Accordingly, heat from the glass ribbon 86 is dissipated into the
actively-cooled thermal sinks 140 by radiation heat transfer and
carried away by the cooling fluid of the fluid conduits 142.
Because of the large temperature differential between the glass
ribbon 86 and the actively-cooled thermal sinks 140, substantial
heat can be dissipated from the glass ribbon 86 in a short distance
along the draw direction 88. Dissipating a large amount of heat may
be beneficial for glass manufacturing operations in which a rapid
decrease in temperature of the glass ribbon 86 is targeted.
[0063] In the embodiments described herein, eddies 152 of air
(i.e., circulating currents of air) form within the partially
enclosed regions 150 between the thickness control members 120 and
the baffles 170. Air positioned proximate to the glass ribbon 86 is
generally hotter than air positioned farther from the glass ribbon
86, such as air adjacent to the actively-cooled thermal sinks 140.
The variation in the temperature of the air corresponds to a
variation in the density of the air, with the warmer air having a
lower density and therefore more buoyancy than the cooler air. The
warmer, lower density air tends to circulate in an upward direction
(opposite the direction of gravity) while the cooler, higher
density air tends to circulate in a downward direction (following
the direction of gravity). In embodiment depicted in FIG. 2, the
draw direction 88 is generally the direction of gravity, but the
draw direction may vary from the direction of gravity based on
particular glass forming methods.
[0064] The eddies 152 of air that circulate within the partially
enclosed region 150 are driven by convection. Instability in the
convection that drives the eddies 152 may cause an undesirable
variation in the temperature of the glass ribbon 86. Specifically,
variations in the temperature of the glass ribbon 86 correspond to
variations in the viscosity of the glass ribbon 86. Such variations
in viscosity are undesirable, particularly when the glass is in a
viscous or viscoelastic state. Variations in the viscosity of the
glass ribbon 86 in such states may make it difficult to maintain
the thickness of the glass ribbon 86 and/or the width of the glass
ribbon 86 as it is drawn from the forming body 90. Accordingly,
instability of the eddies 152 of air that circulate within the
partially enclosed regions 150 are undesired.

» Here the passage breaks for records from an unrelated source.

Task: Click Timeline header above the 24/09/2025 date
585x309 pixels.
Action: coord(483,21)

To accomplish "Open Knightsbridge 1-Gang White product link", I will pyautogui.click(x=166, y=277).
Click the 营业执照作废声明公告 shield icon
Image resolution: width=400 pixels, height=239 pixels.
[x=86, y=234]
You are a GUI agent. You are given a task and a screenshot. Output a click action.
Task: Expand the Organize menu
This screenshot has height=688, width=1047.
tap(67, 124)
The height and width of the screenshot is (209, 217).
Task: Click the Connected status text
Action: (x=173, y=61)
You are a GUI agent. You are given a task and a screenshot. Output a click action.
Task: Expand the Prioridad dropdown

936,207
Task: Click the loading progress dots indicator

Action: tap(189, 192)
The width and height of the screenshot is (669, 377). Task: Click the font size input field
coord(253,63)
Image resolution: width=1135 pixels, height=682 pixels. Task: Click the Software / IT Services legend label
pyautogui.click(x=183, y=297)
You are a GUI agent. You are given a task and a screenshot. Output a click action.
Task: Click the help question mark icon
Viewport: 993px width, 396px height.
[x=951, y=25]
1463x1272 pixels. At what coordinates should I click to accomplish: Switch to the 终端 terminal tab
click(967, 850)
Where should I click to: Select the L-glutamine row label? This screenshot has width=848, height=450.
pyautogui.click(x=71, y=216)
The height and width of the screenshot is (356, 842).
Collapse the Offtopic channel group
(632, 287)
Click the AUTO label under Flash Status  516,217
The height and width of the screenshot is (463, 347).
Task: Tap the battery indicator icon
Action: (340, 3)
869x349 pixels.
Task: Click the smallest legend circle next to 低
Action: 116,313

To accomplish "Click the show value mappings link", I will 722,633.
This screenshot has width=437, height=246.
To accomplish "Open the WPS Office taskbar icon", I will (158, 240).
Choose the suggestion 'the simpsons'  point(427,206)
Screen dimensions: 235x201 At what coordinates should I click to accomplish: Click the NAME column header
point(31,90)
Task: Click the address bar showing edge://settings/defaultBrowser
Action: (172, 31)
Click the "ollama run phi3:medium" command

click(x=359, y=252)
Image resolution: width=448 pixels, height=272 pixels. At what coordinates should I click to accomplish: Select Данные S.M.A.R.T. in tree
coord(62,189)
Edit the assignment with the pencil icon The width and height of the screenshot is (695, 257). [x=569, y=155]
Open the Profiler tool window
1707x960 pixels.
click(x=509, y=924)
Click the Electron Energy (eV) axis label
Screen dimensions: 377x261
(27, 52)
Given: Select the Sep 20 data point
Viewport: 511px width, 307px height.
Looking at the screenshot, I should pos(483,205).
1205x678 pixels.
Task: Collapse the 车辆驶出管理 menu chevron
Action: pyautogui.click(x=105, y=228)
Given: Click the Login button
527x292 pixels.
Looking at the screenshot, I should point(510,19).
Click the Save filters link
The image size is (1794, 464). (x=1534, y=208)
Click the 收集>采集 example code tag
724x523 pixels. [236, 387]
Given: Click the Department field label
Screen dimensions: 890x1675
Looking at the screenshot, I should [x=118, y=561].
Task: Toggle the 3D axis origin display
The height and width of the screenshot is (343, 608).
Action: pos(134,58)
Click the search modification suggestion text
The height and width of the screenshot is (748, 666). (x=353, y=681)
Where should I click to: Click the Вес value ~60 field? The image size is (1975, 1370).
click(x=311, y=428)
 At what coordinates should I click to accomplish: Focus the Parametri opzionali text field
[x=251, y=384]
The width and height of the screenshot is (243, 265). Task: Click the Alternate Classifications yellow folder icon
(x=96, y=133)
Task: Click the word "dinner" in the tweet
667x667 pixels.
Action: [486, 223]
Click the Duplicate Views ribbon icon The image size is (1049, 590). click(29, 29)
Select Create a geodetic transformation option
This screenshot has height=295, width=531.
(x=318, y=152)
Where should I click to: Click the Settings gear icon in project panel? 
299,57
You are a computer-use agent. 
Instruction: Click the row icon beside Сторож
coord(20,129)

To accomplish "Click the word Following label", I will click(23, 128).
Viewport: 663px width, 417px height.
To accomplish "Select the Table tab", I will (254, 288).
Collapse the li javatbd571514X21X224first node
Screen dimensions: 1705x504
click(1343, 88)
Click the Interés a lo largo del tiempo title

[0065] Without being bound by theory, it is believed that a large
differential in temperature between the glass ribbon 86 and the
surfaces of the glass forming apparatus 100 that surround the glass
ribbon 86, as well as the air that surrounds the glass ribbon 86,
introduces greater instability in the eddies 152. By positioning
the infrared-transparent barriers 160 between the actively-cooled
thermal sinks 140 and the glass ribbon 86, the temperature
differential between the glass ribbon 86 and surfaces of the glass
forming apparatus 100 and air within the glass forming apparatus
100 can be reduced, thereby increasing the stability of the eddies
152 within the partially enclosed regions 150 and improving the
stability of the glass manufacturing process.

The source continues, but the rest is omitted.